Suhajar mengatakan, Pemerintah dan DPR RI juga sepakat dibutuhkan sebuah Lembaga yang mampu menjadi “peng-orkestrasi” di antara wilayah-wilayah tersebut.
Sehingga, kata dia, Kawasan Aglomerasi dan Dewan Kawasan Aglomerasi ini diciptakan untuk tujuan mulia yaitu merencanakan integrasi kemajuan bersama antara Jakarta dan Wilayah sekitarnya.
Menurut Suhajar, lembaga ini dibentuk berdasarkan asas kebutuhan dan bukan kepentingan. Sehingga dalam pembahasan yang tidak terlalu lama Pemerintah dan DPR RI dapat memahami kebutuhan akan perlunya Kawasan Aglomerasi dan Dewan Kawasan Aglomerasi.
“Nantinya, kelembagaan dari Dewan Kawasan Aglomerasi akan sepenuhnya ditunjuk dan ditentukan Presiden. Sehingga akan tercipta keharmonisan dan keserasian pembangunan wilayah aglomerasi dengan kepentingan Nasional,” kata Suhajar.
Suhajar mengatakan, dalam UU No 2 Tahun 2024 tentang Provinsi Daerah Khusus Jakarta, materi muatan yang diatur sepenuhnya diperuntukkan menunjang Jakarta menjadi kota kelas dunia.
“Jakarta tetap melaksanakan otonomi satu Tingkat, karena terbukti efektif dalam proses birokrasi pemerintahan,” kata Suhajar.
Menurut Suhajar, Jakarta diberikan kewenangan-kewenangan khusus yang mampu menunjang Jakarta menjadi kota global. Di antaranya, kewenangan untuk mengatur urusan-urusan seperti persampahan, perdagangan, investasi dan lain-lain untuk menunjang perekonomiannya.
“Pemerintah pusat nantinya hanya menerbitkan panduannya melalui norma, standar, prosedur dan kriteria yang materi muatannya tidak boleh menarik kewenangan pemerintah provinsi, dengan tujuan memastikan kewenangan tersebut sejalan dengan kepentingan Nasional,” kata Suhajar.
Suhajar menjelaskan, Jakarta yang selama ini dikenal menjadi ibukota negara, melalui undang-undang ini akan melakukan transformasi yang signifikan.
“Untuk itu kami coba menyampaikan beberapa hal yang menjadi atensi masyarakat dan terobosan pengaturan yang ada dalam undang-undang,” kata Suhajar.

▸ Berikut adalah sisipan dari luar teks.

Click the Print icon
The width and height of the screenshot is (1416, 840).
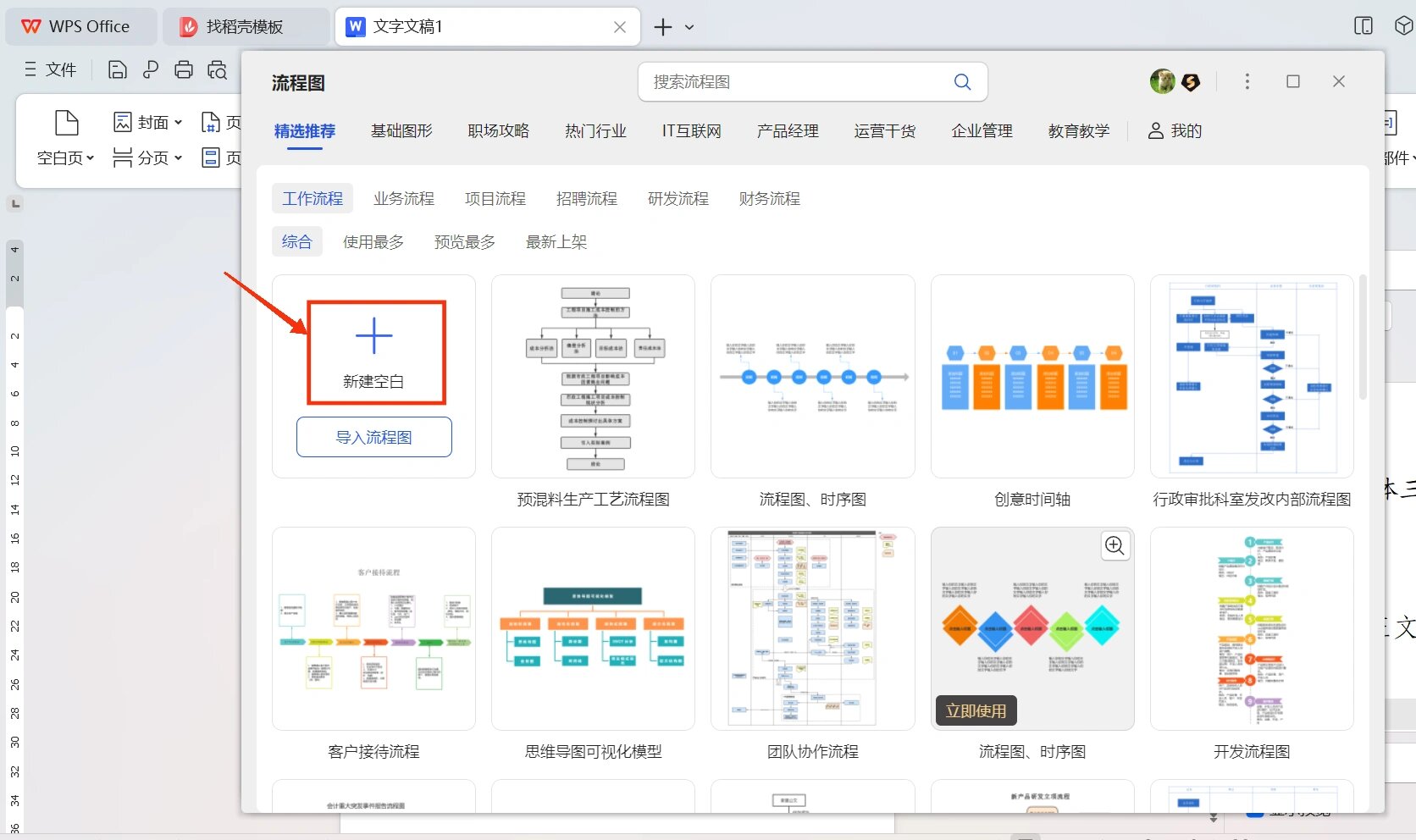click(184, 69)
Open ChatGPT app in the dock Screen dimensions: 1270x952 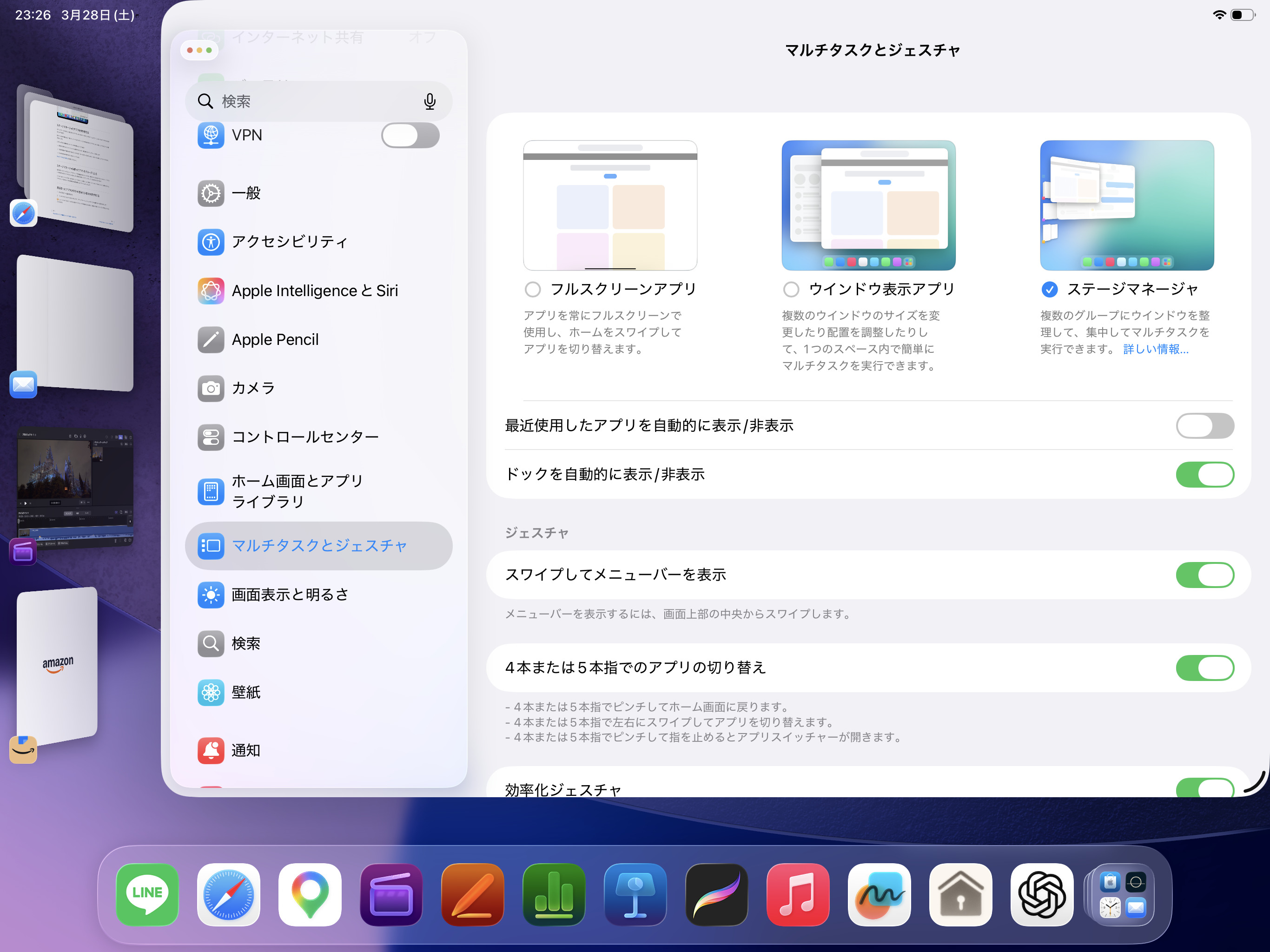1041,894
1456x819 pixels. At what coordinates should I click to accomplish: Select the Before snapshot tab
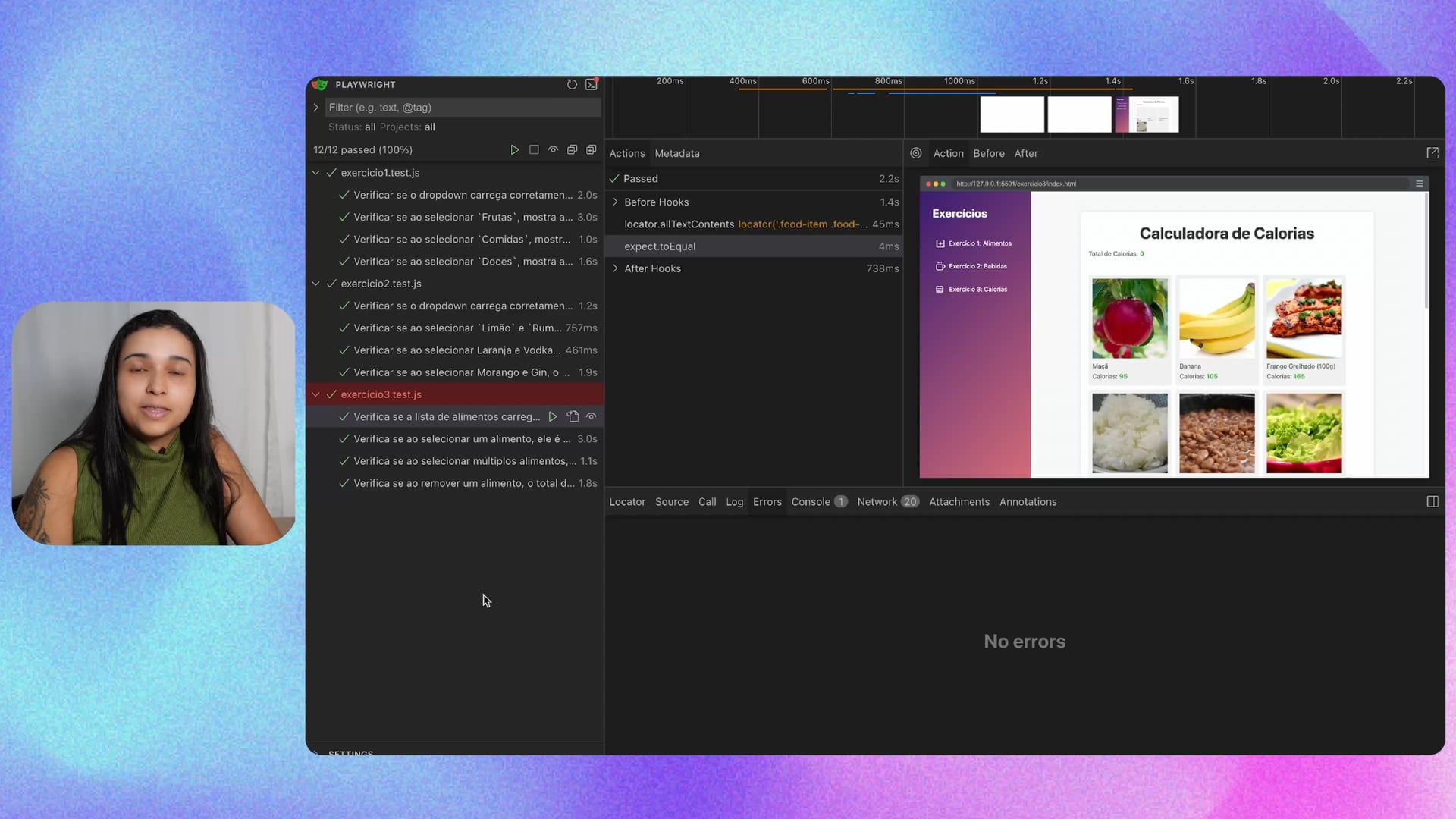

Menurut Suhajar, hal yang juga jadi atensi yakni pemilihan gubernur dan wakil gubernur Jakarta, pemerintah dan DPR sepakat bahwa pemilihan gubernur dan wakil gubernur di Jakarta tetap akan dipilih secara demokratis di wilayah Jakarta.
“Hal ini untuk memastikan bahwa hak warga Jakarta sebagai insan politik tetap dapat dijalankan sepenuhnya,” kata Suhajar.
Suhajar mengatakan, hal tak kalah pentingnya adalah afirmasi kebudayaan Betawi. Jakarta merupakan miniatur Indonesia. Seluruh unsur kebudayaan di Indonesia ada dan hadir di Indonesia.
Namun demikian, kata Suhajar, sebagai penduduk asli Jakarta, Kebudayaan Betawi akan menjadi prioritas dalam pemajuan Kebudayaan Jakarta. Nantinya direalisasikan melalui adanya kewenangan khusus dalam bidang kebudayaan yang mengutamakan Budaya Betawi yang berkembang di Jakarta.
“Hal ini memang kami pandang penting karena Kebudayaan Betawi merupakan identitas asli Jakarta sejak lama, dan identitas ini tidak boleh hilang ataupun tergerus dengan derasnya arus modernisasi dan globalisasi,” jelas Suhajar.
Suhajar juga mengupas pentingnya soal Dana Kelurahan. Untuk menjawab permasalahan yang kompleks di Jakarta, diberikan kewenangan pengelolaan keuangan pada Kelurahan untuk menyelesaikan masalah-masalah sosial kemasyarakatan.
“Nantinya kelurahan diharapkan mampu menyelesaikan persoalan-persoalan di Jakarta secara lebih akurat dan terfokus,” kata Suhajar.
Hal ini juga termasuk bagian dari peningkatan pelayanan publik karena Jakarta akan dijadikan kota global. Oleh karena itu, pelayanan publik Jakarta juga harus memenuhi standar yang tinggi.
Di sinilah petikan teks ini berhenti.